When the theater ban was enacted, William Davenant was England’s Poet Laureate, the author of a number of plays, and the manager of the Cockpit Players (Nungezer 112). He may also have done some service in the army (Campbell 237, Levao 104). When he was “pleasant over a glass of wine” (Aubrey, “Sir William Davenant”), he would hint to his friends that he was the bastard son of William Shakespeare. A bout of syphilis disfigured his nose.
The year before the ban, Davenant had conspired with other supporters of King Charles I to march the English Army into London and seize the Tower (Russell 89), and consequently had to leave the country for a while to avoid prosecution for treason. During the Civil Wars, he served in the royalist army. In 1650, Charles II sent him to Maryland to “supersede” (Campbell 239) its governor, Lord Baltimore, who supported Parliament. Davenant was arrested before his ship left the English Channel, and spent the next four years in prison.
Two years later – that is, four years before the theater ban was lifted – Davenant was producing…not theater…oh no…”Recititave Musick”…that told a story…with costumed performers…and sets…but not theater. His “straining the law against public playing” (Randall 170) is not something we should be emulating now. If we don’t want our theater closure to last eighteen years, we can’t stretch the definition of social distancing or push the boundaries on washing our hands.

• • • •

### Exercise aim
Extend the passage above about William Davenant and the theater ban with a few more sentences, starting right after its last sentence.

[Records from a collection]
• • • •

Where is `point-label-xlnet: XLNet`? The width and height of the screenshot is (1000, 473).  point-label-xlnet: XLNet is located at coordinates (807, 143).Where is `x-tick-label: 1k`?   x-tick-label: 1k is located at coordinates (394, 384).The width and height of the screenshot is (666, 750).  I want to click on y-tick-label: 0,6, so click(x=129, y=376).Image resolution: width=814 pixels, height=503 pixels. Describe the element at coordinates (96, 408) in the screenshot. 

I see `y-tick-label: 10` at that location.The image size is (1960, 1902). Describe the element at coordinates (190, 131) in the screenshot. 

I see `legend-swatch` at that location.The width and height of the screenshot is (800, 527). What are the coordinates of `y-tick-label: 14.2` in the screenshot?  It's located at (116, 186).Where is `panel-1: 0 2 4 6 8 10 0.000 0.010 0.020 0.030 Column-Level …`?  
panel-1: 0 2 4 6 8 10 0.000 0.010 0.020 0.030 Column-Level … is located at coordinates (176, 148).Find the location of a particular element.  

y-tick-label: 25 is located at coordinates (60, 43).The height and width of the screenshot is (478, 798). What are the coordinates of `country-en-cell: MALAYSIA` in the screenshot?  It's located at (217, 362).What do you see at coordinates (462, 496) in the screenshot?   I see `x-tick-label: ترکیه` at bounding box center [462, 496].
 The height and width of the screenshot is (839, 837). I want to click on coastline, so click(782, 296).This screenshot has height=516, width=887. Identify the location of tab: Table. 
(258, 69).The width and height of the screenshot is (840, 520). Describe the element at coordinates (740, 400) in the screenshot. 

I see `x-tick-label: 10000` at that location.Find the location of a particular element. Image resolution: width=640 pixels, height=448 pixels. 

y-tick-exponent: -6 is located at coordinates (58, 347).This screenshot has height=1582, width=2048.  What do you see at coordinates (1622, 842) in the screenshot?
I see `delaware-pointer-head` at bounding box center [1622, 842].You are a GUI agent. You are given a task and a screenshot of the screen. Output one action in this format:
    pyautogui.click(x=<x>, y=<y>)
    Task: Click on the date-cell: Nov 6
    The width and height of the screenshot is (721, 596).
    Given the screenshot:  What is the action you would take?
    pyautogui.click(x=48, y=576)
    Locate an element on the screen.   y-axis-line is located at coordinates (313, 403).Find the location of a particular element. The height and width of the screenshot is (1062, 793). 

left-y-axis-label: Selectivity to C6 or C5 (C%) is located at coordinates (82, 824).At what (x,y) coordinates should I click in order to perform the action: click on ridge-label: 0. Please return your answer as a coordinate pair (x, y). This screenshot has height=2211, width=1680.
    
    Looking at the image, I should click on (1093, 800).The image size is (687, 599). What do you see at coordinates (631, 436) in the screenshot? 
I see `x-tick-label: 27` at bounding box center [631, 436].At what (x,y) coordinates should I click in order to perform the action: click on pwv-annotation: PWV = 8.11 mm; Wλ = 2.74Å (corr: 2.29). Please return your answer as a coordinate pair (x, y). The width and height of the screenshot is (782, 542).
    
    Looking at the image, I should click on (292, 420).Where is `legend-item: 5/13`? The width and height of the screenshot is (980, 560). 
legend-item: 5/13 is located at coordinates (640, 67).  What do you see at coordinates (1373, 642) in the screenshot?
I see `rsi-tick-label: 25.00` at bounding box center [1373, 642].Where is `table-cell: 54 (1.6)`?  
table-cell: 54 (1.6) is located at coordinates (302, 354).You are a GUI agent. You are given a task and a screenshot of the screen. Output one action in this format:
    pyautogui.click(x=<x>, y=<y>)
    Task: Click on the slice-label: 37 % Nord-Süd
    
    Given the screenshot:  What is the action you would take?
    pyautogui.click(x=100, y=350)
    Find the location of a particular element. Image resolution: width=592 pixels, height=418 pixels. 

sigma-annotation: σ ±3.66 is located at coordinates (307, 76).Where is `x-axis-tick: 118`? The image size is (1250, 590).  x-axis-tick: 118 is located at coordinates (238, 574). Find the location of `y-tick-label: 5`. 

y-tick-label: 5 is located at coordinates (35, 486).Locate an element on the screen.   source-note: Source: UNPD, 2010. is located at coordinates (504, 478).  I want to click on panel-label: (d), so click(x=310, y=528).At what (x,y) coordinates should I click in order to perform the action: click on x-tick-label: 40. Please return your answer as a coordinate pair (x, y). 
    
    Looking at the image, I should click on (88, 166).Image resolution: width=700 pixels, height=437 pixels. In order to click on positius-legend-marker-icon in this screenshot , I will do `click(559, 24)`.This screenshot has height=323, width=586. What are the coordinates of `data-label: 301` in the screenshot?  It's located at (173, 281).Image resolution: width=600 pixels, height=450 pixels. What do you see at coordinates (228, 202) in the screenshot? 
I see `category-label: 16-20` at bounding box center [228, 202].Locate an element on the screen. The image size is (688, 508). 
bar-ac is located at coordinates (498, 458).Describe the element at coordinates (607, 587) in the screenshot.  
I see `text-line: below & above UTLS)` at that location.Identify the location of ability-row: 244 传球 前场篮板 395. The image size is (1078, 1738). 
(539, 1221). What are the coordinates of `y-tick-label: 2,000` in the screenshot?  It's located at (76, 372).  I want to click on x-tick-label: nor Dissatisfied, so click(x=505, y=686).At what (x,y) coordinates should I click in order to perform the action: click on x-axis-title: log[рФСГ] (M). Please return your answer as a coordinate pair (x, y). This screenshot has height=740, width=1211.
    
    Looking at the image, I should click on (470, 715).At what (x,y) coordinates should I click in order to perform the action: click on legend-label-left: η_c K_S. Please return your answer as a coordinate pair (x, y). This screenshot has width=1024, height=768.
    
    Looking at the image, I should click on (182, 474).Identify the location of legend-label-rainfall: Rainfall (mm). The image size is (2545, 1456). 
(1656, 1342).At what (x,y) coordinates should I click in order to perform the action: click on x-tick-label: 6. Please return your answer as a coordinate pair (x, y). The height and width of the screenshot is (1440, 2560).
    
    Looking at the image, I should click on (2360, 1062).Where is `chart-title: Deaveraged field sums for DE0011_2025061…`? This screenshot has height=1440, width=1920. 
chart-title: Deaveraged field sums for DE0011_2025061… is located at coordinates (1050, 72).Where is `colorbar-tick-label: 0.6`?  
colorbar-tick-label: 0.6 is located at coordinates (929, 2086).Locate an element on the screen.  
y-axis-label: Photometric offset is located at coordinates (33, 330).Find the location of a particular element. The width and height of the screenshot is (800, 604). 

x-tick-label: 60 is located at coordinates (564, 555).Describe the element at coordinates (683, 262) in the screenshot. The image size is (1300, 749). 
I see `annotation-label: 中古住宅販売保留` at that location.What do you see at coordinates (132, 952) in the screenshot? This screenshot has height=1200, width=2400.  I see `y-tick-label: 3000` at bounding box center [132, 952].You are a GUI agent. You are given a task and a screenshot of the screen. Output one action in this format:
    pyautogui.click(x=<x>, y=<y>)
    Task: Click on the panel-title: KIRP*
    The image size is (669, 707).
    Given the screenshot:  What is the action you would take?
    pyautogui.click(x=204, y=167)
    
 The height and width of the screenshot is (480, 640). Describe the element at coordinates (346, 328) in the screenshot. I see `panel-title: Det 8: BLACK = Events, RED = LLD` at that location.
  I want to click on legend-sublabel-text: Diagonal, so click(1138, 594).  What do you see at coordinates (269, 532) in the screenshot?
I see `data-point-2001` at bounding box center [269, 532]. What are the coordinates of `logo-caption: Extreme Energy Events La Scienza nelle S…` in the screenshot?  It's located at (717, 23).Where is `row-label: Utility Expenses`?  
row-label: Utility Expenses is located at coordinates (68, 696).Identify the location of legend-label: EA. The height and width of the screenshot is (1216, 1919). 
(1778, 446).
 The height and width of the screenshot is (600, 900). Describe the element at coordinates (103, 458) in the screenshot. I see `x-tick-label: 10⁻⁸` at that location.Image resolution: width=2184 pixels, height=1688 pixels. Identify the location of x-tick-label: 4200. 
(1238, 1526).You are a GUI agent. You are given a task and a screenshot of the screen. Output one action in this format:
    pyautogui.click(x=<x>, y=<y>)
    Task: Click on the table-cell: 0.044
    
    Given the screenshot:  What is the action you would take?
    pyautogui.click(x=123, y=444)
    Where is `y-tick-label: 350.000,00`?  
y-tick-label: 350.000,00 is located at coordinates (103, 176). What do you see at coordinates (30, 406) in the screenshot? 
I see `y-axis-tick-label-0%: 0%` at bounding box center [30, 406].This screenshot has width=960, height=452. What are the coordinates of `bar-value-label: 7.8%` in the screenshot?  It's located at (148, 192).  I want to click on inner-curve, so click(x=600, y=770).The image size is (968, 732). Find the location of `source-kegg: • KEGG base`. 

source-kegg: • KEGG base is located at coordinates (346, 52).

• • • •

### Answer to this task
But there is something worth emulating about those almost-but-not-quite illegal performances. Davenant changed what and who appeared on the English stage. His genre-bending productions are considered the first English operas. He also introduced movable scenery, an idea possibly adapted from court masques he worked on with architect and designer Inigo Jones (Levao 105). And his cast for The Siege of Rhodes included a woman in the role of the staunch military wife Ianthe. Actually, judging from the scene where Ianthe is ordering her maids to sell her jewels, it appears to me that there must have been multiple women performers in the show, but Catherine Coleman, who played Ianthe, is the one who gets scholarly attention as “the first professional histrionic female singer to take to the English stage outside the masque” (McManus 225). Coleman was the daughter of court composer Alfonso Ferrabosco, who collaborated on a number of masques (Wikipedia, “Alfonso Ferrabosco the younger”). I suspect Davenant knew her because he had worked with her father. In any case, it’s thanks to William Davenant that women first appeared on the professional English stage.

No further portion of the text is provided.